◆ **What you will do**
Each entry should be quoted word for word, including every mark of punctuation.

(Saved entries)
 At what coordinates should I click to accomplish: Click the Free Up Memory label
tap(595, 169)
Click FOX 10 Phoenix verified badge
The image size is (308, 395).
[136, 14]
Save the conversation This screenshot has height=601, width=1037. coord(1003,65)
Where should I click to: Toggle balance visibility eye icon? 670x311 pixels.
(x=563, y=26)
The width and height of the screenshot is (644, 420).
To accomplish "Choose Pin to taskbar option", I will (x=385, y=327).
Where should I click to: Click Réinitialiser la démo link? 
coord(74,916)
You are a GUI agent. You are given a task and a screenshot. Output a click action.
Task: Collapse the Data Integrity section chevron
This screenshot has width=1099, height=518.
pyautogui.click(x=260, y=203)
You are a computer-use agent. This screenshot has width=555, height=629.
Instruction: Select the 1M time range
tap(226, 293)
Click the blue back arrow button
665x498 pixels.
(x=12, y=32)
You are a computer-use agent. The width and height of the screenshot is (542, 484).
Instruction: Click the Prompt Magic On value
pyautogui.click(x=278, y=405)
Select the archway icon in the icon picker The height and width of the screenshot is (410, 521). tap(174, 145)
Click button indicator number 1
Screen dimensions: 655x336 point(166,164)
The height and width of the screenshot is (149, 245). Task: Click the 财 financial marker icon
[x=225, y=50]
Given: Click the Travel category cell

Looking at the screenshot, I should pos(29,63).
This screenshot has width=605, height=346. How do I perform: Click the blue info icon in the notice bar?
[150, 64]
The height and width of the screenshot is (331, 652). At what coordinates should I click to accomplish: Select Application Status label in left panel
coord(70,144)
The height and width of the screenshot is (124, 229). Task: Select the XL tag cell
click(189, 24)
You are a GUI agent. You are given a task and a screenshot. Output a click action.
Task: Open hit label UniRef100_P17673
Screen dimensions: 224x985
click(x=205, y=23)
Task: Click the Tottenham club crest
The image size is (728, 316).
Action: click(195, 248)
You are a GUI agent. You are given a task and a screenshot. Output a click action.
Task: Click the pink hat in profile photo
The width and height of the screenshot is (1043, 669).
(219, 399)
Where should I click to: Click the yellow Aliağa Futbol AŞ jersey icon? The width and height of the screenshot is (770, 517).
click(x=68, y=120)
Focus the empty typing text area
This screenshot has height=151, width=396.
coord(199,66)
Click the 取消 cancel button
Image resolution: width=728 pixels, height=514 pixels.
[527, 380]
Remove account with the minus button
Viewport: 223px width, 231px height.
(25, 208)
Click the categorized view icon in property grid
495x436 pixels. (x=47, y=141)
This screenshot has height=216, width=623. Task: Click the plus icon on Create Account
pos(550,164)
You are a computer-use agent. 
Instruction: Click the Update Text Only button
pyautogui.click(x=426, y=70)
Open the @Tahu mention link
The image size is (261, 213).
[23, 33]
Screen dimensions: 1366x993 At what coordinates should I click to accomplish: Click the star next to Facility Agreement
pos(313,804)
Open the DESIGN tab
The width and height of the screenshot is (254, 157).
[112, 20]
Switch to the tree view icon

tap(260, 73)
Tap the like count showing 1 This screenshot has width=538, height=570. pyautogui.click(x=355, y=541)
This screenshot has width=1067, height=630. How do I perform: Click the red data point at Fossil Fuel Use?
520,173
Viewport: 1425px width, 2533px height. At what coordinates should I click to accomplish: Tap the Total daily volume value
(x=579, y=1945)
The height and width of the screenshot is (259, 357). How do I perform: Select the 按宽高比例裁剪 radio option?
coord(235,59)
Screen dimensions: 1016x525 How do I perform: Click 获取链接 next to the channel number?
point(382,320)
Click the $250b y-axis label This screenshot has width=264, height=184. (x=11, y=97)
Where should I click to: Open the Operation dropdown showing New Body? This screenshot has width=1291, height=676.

◆ **Solution for this problem**
 At what coordinates should I click to accomplish: Click the Free Up Memory label
tap(595, 169)
Click FOX 10 Phoenix verified badge
The image size is (308, 395).
[136, 14]
Save the conversation This screenshot has height=601, width=1037. coord(1003,65)
Where should I click to: Toggle balance visibility eye icon? 670x311 pixels.
(x=563, y=26)
The width and height of the screenshot is (644, 420).
To accomplish "Choose Pin to taskbar option", I will (x=385, y=327).
Where should I click to: Click Réinitialiser la démo link? 
coord(74,916)
You are a GUI agent. You are given a task and a screenshot. Output a click action.
Task: Collapse the Data Integrity section chevron
This screenshot has width=1099, height=518.
pyautogui.click(x=260, y=203)
You are a computer-use agent. This screenshot has width=555, height=629.
Instruction: Select the 1M time range
tap(226, 293)
Click the blue back arrow button
665x498 pixels.
(x=12, y=32)
You are a computer-use agent. The width and height of the screenshot is (542, 484).
Instruction: Click the Prompt Magic On value
pyautogui.click(x=278, y=405)
Select the archway icon in the icon picker The height and width of the screenshot is (410, 521). tap(174, 145)
Click button indicator number 1
Screen dimensions: 655x336 point(166,164)
The height and width of the screenshot is (149, 245). Task: Click the 财 financial marker icon
[x=225, y=50]
Given: Click the Travel category cell

Looking at the screenshot, I should pos(29,63).
This screenshot has width=605, height=346. How do I perform: Click the blue info icon in the notice bar?
[150, 64]
The height and width of the screenshot is (331, 652). At what coordinates should I click to accomplish: Select Application Status label in left panel
coord(70,144)
The height and width of the screenshot is (124, 229). Task: Select the XL tag cell
click(189, 24)
You are a GUI agent. You are given a task and a screenshot. Output a click action.
Task: Open hit label UniRef100_P17673
Screen dimensions: 224x985
click(x=205, y=23)
Task: Click the Tottenham club crest
The image size is (728, 316).
Action: click(195, 248)
You are a GUI agent. You are given a task and a screenshot. Output a click action.
Task: Click the pink hat in profile photo
The width and height of the screenshot is (1043, 669).
(219, 399)
Where should I click to: Click the yellow Aliağa Futbol AŞ jersey icon? The width and height of the screenshot is (770, 517).
click(x=68, y=120)
Focus the empty typing text area
This screenshot has height=151, width=396.
coord(199,66)
Click the 取消 cancel button
Image resolution: width=728 pixels, height=514 pixels.
[527, 380]
Remove account with the minus button
Viewport: 223px width, 231px height.
(25, 208)
Click the categorized view icon in property grid
495x436 pixels. (x=47, y=141)
This screenshot has height=216, width=623. Task: Click the plus icon on Create Account
pos(550,164)
You are a computer-use agent. 
Instruction: Click the Update Text Only button
pyautogui.click(x=426, y=70)
Open the @Tahu mention link
The image size is (261, 213).
[23, 33]
Screen dimensions: 1366x993 At what coordinates should I click to accomplish: Click the star next to Facility Agreement
pos(313,804)
Open the DESIGN tab
The width and height of the screenshot is (254, 157).
[112, 20]
Switch to the tree view icon

tap(260, 73)
Tap the like count showing 1 This screenshot has width=538, height=570. pyautogui.click(x=355, y=541)
This screenshot has width=1067, height=630. How do I perform: Click the red data point at Fossil Fuel Use?
520,173
Viewport: 1425px width, 2533px height. At what coordinates should I click to accomplish: Tap the Total daily volume value
(x=579, y=1945)
The height and width of the screenshot is (259, 357). How do I perform: Select the 按宽高比例裁剪 radio option?
coord(235,59)
Screen dimensions: 1016x525 How do I perform: Click 获取链接 next to the channel number?
point(382,320)
Click the $250b y-axis label This screenshot has width=264, height=184. (x=11, y=97)
Where should I click to: Open the Operation dropdown showing New Body? This screenshot has width=1291, height=676.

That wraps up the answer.